Personally, I was a victim 1 ½ years ago, and thanks to a strange way, I was caught by the fascinated and, in a certain sense, “unreal” digital marketing world.
Even if digital commerce has already taken gigantic steps towards a new and real future, there is still a passive fence for most people to accept this reality.
Companies like Google, Facebook, and Amazon, to just mention a few of them, are not only real companies but also businesses with multi-billion-dollar revenues.
Everything in life needs a certain “starting strip” to capture everything around you, especially when something so big and important as a new way of interacting is introduced in all areas with an accelerated speed.
Important phases in our history of development started with the agricultural revolution, continued with the Industrial Revolution, and now we are all facing the Digital Revolution.
The sad part of this rapid evolution is that people who ignore the need for us all to be “digitalized” will definitely be left behind.
As commerce is a huge part of all societies, digital commerce will probably be the segment that will have the most important impact.
To Know, To Not Know and To Not Know That You Don’t Know
How is that? ….and why is it important?
Well, the problem with not knowing what you should know is that you can lose the opportunity of your life.
But it doesn’t stop there. There is an even worse scenario:
To think that you know what you, in reality, don’t know. This was exactly what happened to me 1 ½ years ago.
As humans, we belong to any of the following groups when it comes to knowledge:
To know what you know
For example, I know my name, I know the address where I live, etc.
To know what you don´t know
An example here could be, I know that I don’t know Japanese. I know that for sure.
To not know what you don’t know
belonging to this group makes life quite uncomplicated. You have nothing to worry about but neither anything to be happy about, because you don´t know what to be happy for or what to worry about.
So far, so good, but we need to add a 4th group or a sub-group to the second or maybe 3rd group above, and that is:
Believe that you know what you don’t know—this means that you believe in something that isn’t correct. This group is the main cause of our failures in life.
Since some years back, I have been searching for freedom in life, which I believe is a dream we all have. I was tired of the corporate world, working for others and trading my experience and knowledge for money.
When surfing the Internet, I encountered these digital business opportunities with increasing intensity every single day, some more spectacular than others. For me, they were all scams with false promises of getting rich without any effort other than paying the money they asked for.
Watch the following video, a Q&A video answering the three most frequent questions about digital marketing online. The answers are very transparent and mixed with my personal experience.
Spending Money Is An Issue Of Knowing
While thinking about the different groups and dividing our actions based on what you know and don’t, you can start to analyze how you are spending money.

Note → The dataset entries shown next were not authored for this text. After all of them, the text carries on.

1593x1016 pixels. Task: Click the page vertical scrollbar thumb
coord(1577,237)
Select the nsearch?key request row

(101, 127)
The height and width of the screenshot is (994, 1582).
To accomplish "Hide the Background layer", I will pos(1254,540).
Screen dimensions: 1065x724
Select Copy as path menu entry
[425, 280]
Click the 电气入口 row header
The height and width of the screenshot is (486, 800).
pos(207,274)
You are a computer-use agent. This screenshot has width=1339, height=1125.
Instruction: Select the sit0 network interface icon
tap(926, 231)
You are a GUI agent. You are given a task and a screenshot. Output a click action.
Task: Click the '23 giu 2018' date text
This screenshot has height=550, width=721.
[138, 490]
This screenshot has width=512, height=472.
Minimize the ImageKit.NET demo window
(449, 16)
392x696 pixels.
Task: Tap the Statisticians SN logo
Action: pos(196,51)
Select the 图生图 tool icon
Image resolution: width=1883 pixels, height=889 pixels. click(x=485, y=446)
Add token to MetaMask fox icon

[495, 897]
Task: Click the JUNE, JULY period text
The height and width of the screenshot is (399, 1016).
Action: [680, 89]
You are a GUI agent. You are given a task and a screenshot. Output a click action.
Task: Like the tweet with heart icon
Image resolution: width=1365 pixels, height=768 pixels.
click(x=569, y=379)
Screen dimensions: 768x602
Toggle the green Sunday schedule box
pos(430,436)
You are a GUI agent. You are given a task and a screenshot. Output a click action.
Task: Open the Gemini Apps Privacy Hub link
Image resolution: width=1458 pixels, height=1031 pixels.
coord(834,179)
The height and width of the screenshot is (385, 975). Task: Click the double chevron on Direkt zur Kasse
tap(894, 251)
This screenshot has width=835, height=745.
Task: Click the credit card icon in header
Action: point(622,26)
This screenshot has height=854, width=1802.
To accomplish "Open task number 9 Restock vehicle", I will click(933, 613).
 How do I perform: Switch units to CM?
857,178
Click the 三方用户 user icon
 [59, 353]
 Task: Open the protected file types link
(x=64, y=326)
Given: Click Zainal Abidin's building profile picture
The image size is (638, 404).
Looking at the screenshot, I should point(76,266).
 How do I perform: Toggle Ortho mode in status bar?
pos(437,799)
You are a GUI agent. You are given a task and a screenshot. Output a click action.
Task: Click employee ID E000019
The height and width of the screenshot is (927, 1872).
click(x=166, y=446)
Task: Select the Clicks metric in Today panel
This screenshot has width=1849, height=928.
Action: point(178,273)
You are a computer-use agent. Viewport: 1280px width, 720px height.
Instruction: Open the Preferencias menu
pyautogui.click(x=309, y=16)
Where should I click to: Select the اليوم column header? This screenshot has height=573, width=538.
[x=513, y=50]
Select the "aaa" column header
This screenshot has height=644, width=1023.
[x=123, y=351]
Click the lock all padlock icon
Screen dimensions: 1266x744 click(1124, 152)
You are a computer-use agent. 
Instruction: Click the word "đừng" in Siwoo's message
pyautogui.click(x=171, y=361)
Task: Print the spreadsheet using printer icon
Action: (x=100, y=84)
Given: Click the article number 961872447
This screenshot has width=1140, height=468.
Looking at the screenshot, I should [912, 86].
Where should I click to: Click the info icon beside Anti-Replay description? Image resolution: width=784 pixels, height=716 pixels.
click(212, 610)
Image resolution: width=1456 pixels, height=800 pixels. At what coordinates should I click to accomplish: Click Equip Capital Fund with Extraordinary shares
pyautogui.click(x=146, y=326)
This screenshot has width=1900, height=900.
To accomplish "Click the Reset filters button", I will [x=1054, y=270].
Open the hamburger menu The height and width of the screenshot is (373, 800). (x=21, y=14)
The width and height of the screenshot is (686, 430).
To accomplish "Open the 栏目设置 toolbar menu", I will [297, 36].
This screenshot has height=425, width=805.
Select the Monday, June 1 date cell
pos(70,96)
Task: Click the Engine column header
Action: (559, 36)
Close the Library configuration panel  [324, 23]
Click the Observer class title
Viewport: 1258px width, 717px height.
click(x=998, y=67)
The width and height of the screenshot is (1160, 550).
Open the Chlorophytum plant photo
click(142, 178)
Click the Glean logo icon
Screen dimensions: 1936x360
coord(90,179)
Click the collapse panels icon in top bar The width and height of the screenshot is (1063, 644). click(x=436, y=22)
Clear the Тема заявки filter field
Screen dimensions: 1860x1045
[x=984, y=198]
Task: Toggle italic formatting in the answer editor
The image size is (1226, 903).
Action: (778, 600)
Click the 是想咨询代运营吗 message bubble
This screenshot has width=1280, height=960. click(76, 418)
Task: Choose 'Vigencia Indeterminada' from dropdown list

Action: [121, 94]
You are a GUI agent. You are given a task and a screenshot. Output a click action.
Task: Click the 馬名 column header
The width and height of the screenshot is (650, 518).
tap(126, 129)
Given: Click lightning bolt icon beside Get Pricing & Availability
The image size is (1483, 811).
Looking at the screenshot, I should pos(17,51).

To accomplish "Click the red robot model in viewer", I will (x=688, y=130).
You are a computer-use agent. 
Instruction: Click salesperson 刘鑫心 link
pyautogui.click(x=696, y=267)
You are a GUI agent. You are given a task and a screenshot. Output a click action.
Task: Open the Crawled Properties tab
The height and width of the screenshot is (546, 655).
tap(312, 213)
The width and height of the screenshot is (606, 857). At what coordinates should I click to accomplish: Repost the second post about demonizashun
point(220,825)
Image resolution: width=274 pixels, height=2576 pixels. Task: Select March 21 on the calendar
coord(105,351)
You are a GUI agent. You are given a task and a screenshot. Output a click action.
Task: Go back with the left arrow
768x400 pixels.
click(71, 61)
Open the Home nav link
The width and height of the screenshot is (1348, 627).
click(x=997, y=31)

Besides the fixed budgeted costs you need to seriously manage to avoid financial problems, we all have a certain amount of money to spend more emotionally or spontaneously. It could be a drink in a bar, nice pants, or shoes you just saw in a shop. In this way, we can spend hundreds of dollars, and we feel comfortable about it.
What drives that kind of behavior?
Knowledge about what you want. You know for sure that you want what you are purchasing and are not fumbling around in unknown territory.
On the other side, we can feel completely unsure and even reluctant to spend $5, maybe $20 or $30. What drives this behavior is the lack of knowledge. You don’t know what you are buying and feel that it is a completely unnecessary purchase.
This happened to me when I saw all online opportunities as scams, where somebody tried to “steal” my money. The money was not an issue. It was my totally cold attitude towards the product, based on my perception, that held me back from spending the $29.95.
I was a victim of the “Believe that you know what you don’t know” syndrome.
Don’t let anybody or anything take away your dream of freedom.